▶ **EXERCISE PROMPT**: Range to reproduce from the entries below: the line with "Sort by the SKU column header", the line with "You are a computer-use agent. Image resolution: width=353", and every line in between. Give them exactly and give nothing else.

━━━ EXCERPTED RECORDS ━━━

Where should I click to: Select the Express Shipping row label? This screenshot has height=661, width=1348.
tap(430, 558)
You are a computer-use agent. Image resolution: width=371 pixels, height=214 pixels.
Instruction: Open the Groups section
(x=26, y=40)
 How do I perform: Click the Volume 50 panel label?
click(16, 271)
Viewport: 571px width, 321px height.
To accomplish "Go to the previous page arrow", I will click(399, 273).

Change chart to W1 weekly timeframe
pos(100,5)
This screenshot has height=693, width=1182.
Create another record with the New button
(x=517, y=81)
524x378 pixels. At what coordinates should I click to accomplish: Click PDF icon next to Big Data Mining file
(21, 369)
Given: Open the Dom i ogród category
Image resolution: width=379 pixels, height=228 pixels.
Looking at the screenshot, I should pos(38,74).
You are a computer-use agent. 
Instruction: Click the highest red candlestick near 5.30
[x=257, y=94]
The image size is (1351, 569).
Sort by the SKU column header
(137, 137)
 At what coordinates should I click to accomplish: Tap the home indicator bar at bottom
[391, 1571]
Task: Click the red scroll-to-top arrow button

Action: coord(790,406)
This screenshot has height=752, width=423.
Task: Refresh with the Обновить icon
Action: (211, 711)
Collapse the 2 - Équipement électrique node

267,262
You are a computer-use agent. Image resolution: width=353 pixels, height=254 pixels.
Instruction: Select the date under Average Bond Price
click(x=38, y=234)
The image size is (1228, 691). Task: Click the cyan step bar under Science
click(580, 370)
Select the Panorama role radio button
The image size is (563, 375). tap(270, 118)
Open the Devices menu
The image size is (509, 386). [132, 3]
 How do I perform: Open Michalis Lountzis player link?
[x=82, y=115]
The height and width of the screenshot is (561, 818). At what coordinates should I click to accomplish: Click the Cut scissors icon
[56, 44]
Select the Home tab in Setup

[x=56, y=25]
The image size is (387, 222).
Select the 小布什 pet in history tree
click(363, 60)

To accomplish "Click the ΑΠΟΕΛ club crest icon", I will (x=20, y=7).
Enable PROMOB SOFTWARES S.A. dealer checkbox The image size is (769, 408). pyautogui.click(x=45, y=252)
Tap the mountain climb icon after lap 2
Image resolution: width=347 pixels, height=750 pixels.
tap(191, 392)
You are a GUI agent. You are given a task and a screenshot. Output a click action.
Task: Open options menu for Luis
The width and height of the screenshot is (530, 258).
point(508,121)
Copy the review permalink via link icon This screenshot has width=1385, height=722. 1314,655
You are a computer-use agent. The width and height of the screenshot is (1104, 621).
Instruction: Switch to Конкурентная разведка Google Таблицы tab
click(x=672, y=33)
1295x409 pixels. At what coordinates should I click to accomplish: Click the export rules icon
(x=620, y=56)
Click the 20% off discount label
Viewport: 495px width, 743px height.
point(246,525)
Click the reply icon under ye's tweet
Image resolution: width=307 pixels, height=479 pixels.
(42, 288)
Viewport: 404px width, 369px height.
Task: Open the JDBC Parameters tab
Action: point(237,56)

━━━

▶ **PROBLEM SOLUTION**:
Sort by the SKU column header
(137, 137)
 At what coordinates should I click to accomplish: Tap the home indicator bar at bottom
[391, 1571]
Task: Click the red scroll-to-top arrow button

Action: coord(790,406)
This screenshot has height=752, width=423.
Task: Refresh with the Обновить icon
Action: (211, 711)
Collapse the 2 - Équipement électrique node

267,262
You are a computer-use agent. Image resolution: width=353 pixels, height=254 pixels.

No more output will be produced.